RECORDS SUPPLIED START

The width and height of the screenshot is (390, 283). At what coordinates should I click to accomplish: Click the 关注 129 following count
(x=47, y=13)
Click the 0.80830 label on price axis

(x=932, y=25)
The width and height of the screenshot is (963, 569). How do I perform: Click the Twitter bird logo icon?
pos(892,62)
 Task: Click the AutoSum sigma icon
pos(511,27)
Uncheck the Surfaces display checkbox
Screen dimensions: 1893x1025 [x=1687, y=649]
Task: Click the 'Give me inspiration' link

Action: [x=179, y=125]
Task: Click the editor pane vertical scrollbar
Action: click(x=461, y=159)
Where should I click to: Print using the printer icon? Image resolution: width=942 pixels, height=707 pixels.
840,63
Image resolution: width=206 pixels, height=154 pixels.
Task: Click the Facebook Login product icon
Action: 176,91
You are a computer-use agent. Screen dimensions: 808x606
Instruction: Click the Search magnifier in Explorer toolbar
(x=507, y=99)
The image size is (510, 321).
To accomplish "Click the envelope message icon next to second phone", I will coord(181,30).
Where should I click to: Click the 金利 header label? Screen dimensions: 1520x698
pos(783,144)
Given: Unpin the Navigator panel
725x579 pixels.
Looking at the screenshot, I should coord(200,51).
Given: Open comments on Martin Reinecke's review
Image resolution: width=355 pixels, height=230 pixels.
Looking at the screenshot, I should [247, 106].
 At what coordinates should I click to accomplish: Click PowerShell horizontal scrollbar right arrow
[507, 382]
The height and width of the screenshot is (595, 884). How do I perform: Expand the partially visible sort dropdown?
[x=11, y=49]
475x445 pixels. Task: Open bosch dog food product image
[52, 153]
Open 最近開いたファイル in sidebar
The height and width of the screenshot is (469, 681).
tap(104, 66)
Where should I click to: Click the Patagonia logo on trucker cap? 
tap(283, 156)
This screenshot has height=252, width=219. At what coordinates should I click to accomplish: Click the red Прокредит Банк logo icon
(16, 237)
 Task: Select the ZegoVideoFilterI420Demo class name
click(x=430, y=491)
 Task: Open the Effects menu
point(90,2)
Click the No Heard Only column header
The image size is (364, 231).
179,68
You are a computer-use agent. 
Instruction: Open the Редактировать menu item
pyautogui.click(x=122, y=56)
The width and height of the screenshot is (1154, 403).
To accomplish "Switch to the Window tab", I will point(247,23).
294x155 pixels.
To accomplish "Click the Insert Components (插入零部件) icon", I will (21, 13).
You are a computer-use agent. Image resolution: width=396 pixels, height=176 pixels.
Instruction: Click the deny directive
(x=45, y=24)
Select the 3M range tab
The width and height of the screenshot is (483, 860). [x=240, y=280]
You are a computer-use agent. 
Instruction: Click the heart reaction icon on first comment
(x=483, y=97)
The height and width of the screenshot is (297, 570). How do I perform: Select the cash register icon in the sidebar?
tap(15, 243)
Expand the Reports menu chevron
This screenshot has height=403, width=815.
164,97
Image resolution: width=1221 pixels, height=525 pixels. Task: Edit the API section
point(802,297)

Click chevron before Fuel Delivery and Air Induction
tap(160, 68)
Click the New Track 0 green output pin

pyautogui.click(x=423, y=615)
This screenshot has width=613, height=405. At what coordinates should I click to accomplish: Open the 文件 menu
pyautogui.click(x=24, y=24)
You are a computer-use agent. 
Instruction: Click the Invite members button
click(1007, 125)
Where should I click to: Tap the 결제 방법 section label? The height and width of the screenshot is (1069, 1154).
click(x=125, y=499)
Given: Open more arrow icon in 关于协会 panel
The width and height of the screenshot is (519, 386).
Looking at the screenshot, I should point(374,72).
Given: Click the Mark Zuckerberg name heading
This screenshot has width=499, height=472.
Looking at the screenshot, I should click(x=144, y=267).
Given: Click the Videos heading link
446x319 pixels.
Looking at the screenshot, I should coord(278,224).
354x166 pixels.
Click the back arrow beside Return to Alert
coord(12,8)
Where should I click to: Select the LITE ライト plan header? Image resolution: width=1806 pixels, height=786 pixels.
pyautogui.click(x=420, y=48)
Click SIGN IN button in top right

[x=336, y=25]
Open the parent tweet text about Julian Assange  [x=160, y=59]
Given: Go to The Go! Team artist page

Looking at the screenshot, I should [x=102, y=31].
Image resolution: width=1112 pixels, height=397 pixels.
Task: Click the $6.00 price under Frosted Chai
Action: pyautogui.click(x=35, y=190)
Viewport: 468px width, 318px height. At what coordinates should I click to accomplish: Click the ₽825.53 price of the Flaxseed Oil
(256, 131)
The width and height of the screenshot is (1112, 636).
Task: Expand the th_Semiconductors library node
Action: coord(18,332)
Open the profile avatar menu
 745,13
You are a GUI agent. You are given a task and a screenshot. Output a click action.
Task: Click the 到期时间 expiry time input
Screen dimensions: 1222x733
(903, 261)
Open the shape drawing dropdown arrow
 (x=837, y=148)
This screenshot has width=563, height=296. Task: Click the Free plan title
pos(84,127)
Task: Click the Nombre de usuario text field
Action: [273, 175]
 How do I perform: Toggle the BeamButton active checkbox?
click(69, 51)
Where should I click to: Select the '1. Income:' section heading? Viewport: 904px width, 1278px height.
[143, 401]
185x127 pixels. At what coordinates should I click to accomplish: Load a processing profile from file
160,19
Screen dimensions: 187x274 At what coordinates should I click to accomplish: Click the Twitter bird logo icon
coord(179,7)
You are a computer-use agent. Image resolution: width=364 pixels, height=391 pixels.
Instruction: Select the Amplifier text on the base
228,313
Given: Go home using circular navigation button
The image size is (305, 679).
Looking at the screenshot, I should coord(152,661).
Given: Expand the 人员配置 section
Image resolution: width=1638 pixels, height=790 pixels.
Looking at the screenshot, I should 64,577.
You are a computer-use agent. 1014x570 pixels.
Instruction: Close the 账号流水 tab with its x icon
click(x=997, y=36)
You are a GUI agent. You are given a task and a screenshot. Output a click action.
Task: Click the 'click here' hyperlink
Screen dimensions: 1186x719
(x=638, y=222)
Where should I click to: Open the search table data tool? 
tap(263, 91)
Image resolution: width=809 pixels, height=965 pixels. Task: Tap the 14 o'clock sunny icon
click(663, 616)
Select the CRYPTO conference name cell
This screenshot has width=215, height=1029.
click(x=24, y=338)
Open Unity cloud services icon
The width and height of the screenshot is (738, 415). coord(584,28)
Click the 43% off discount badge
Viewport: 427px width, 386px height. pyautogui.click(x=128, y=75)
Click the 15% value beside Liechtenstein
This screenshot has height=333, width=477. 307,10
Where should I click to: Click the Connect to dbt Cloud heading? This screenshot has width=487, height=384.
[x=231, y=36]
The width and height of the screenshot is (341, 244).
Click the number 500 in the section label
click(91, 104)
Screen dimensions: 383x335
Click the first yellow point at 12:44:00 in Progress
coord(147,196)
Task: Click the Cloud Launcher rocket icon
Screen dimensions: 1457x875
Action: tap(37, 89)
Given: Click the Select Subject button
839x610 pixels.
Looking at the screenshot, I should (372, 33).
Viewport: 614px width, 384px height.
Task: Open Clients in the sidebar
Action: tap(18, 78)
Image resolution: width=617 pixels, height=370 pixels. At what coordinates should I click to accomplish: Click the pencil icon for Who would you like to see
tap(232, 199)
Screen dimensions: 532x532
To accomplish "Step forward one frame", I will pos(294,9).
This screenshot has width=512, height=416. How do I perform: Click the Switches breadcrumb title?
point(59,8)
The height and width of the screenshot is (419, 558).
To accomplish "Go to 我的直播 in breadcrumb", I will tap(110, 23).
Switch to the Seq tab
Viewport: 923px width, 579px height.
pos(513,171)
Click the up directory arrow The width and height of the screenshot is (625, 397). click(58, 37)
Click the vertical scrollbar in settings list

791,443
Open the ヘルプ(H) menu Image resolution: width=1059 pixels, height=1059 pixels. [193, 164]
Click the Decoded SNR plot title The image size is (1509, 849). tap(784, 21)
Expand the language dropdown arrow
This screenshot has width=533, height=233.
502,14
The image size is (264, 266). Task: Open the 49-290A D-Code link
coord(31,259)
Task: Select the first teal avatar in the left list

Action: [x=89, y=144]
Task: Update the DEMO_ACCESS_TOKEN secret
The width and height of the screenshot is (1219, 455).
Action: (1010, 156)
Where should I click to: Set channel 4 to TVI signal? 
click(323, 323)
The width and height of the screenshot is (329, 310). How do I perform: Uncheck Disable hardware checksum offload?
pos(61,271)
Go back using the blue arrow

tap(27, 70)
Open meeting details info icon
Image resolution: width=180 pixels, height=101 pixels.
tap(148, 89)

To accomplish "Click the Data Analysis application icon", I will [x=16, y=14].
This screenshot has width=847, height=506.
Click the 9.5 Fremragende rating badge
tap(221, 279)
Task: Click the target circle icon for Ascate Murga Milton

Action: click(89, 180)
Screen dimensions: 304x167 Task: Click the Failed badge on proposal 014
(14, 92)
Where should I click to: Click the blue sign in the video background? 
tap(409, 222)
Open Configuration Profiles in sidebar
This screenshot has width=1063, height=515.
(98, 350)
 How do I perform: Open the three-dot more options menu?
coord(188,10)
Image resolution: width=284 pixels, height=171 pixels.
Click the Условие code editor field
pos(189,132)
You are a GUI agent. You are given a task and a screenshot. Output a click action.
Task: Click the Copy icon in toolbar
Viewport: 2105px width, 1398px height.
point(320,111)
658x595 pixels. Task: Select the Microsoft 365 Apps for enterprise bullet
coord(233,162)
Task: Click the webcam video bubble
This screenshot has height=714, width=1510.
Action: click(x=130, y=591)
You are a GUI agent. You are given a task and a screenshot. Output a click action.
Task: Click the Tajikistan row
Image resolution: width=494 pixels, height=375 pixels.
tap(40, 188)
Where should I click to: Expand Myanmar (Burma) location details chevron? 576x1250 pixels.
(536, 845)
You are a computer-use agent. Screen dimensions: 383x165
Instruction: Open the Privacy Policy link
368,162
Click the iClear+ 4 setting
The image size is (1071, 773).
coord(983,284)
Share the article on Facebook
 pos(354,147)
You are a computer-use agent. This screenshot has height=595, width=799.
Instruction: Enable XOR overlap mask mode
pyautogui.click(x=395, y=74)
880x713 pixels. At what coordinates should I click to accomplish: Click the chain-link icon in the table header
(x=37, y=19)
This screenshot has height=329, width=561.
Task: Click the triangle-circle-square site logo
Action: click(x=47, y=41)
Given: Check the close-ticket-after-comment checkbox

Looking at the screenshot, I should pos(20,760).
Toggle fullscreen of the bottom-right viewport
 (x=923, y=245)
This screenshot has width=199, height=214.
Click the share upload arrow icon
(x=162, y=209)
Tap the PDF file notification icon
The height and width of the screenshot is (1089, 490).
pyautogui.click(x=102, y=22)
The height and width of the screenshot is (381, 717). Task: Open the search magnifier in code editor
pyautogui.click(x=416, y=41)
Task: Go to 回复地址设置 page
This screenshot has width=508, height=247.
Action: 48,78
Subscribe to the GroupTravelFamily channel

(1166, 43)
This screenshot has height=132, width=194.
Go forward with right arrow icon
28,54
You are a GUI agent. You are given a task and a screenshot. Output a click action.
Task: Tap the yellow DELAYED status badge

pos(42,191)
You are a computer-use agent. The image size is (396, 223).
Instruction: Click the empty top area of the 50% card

RECORDS SUPPLIED END

» **WHAT NEEDS TO BE DONE**: The reply should hold only the lines from the beginning of the listing to the line with "Given: Unpin the Navigator panel", both ends included, unchanged.

» **SOLUTION FOR THIS EXERCISE**:
The width and height of the screenshot is (390, 283). At what coordinates should I click to accomplish: Click the 关注 129 following count
(x=47, y=13)
Click the 0.80830 label on price axis

(x=932, y=25)
The width and height of the screenshot is (963, 569). How do I perform: Click the Twitter bird logo icon?
pos(892,62)
 Task: Click the AutoSum sigma icon
pos(511,27)
Uncheck the Surfaces display checkbox
Screen dimensions: 1893x1025 [x=1687, y=649]
Task: Click the 'Give me inspiration' link

Action: [x=179, y=125]
Task: Click the editor pane vertical scrollbar
Action: click(x=461, y=159)
Where should I click to: Print using the printer icon? Image resolution: width=942 pixels, height=707 pixels.
840,63
Image resolution: width=206 pixels, height=154 pixels.
Task: Click the Facebook Login product icon
Action: 176,91
You are a computer-use agent. Screen dimensions: 808x606
Instruction: Click the Search magnifier in Explorer toolbar
(x=507, y=99)
The image size is (510, 321).
To accomplish "Click the envelope message icon next to second phone", I will coord(181,30).
Where should I click to: Click the 金利 header label? Screen dimensions: 1520x698
pos(783,144)
Given: Unpin the Navigator panel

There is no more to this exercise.